_課題:_ このあとに載せる、映画版「ラブライブ!」の感想文の続きを書いてください。最後の文のすぐあとから書き始めてください。

ラブライブ!

最後まで「自己中心」を貫いたμ’s―映画版「ラブライブ!」感想(最終回)

 「僕たちはひとつの光」は、9人のμ’sが初めて行った、観客が映らないライブです。

 「SUNNY DAY SONG」でひとつの区切りを迎えたμ’sが、なぜ最後にもう一度歌ったのか。この曲は、自分たちのためだけに歌った歌。最後まで自己中心=やりたいことを追い求め続けた証だからです。

 

●●のため

 「ラブライブ!」には、2つの“ため”があります。ひとつは、学校のため、スクールアイドルのため……自分じゃない何か、誰かの“ため”。もうひとつは、他でもない自分の“ため”です。

 TVシリーズでは、1期1話から2期13話まで一貫して、人が「やりたいことをやる」姿が描かれてきました。他人の目を気にしていた1年生。他人が望むままに自分を形作っていた絢瀬絵里と東條希。それを乗り越えて、自分のためにやりたいことをやる。やりたいことをやり遂げていったのがμ’sの物語です。これは映画でも同じでした。

 終わりを告げるライブをしようと決めた矢先、理事長から多くの人の「続けてほしい」という思いがμ’sに伝えられます。ラブライブのため、スクールアイドルのため、後進のために、μ’sには旗手になってほしい。尊敬し続けてきたA-RISEにまで、同じステージでライバルでいてほしいと請われます。

 一度「大会が終わったら、μ’sはおしまい」と固く決意したからこそ、南ことりの母の言葉に高坂穂乃果たちは悩みます。悩むに足るほど、自分たちが続けることでうれしく思ってくれる人たち――“●●のため”の●●があまりに大きく、そして多いのです(それを視界に収められるようになったのは、穂乃果の成長でもあります)。

_資料:_
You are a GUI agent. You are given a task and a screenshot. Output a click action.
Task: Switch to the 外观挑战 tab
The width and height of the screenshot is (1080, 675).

_解答:_
 頭を抱える穂乃果の前に現れたのは、かの女性シンガーでした。

 

自分たちのためだけの曲

 女性シンガーという人は、穂乃果に原点を思い出させてくれる存在です。すなわち、「あの頃」何が楽しくて、どうありたかったのか。薫陶を受けた穂乃果は、それを貫いてきたからこそ、今の私とμ’sがあると気づきます。ならば最後まで貫けばいい。

 そうして出した答えが「スクールアイドルにこだわりたい」でした。

 最後まで、終わりがあるスクールアイドル・μ’sでいること。彼女たちは、自分の中にあり続けた一番大切なモノをもう一度手に取り、掲げてみせました。まさに人が成長した一瞬、目の前の広大な水場さえも“飛び越えた”瞬間です。

 スクールアイドルのチャンピオンが落としどころとして選んだのは、スクールアイドルのすばらしさを伝えるライブをすること。そのために「SUNNY DAY SONG」という曲が新たに作られました。ライブに込められた思いや、ライブを作り上げる経緯からして、これはスクールアイドルみんなのための曲。自分たちのための曲ではないのです。

 スクールアイドルのすばらしさを伝えるライブを成し遂げたのは、とてもすばらしいこと。でもこれでは足りない。ここまでずっと、自分たちのやりたいことをやり続けてきたμ’sだからこそ、自分たちのためだけの曲が必要でした。「9人で歌いたいから」作る曲、それが「僕たちはひとつの光」です。

 

μ’sが貫く“自己中心”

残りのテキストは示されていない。